**THE PROBLEM**
Please retype the data below line for line and leave out every picture.

»»

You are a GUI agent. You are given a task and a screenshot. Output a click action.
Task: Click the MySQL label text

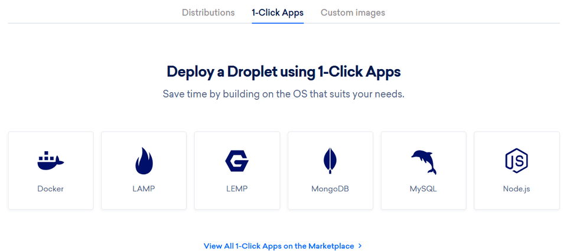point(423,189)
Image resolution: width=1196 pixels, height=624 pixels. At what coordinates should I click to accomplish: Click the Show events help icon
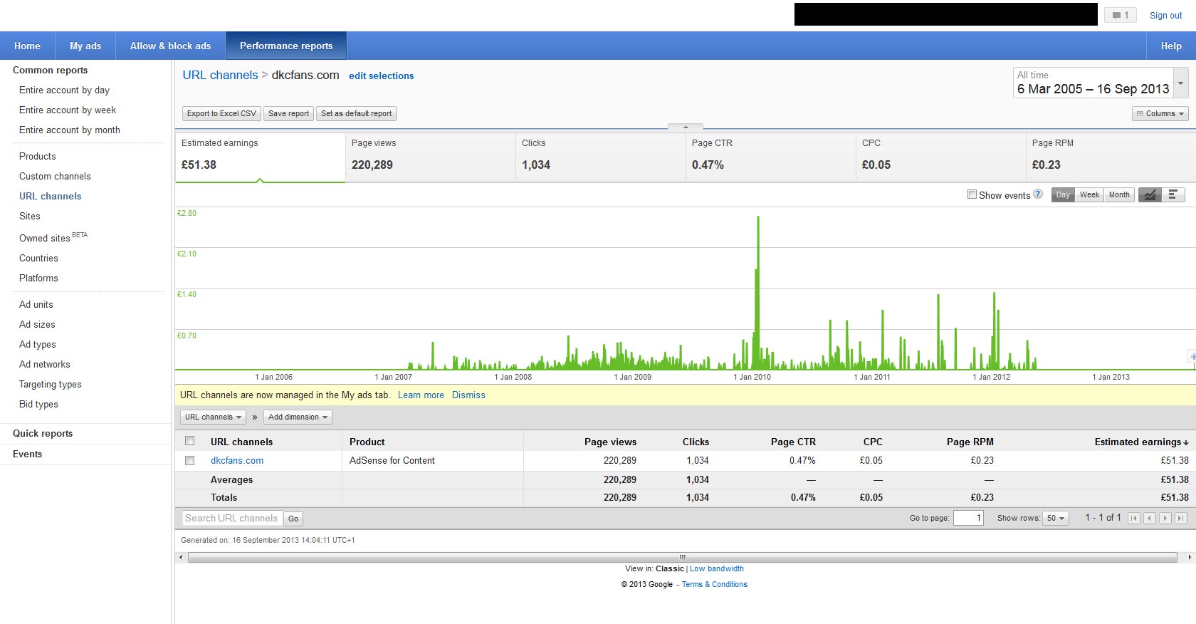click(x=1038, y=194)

««

**YOUR RESPONSE**
You are a GUI agent. You are given a task and a screenshot. Output a click action.
Task: Click the MySQL label text

point(423,189)
Image resolution: width=1196 pixels, height=624 pixels. At what coordinates should I click to accomplish: Click the Show events help icon
click(x=1038, y=194)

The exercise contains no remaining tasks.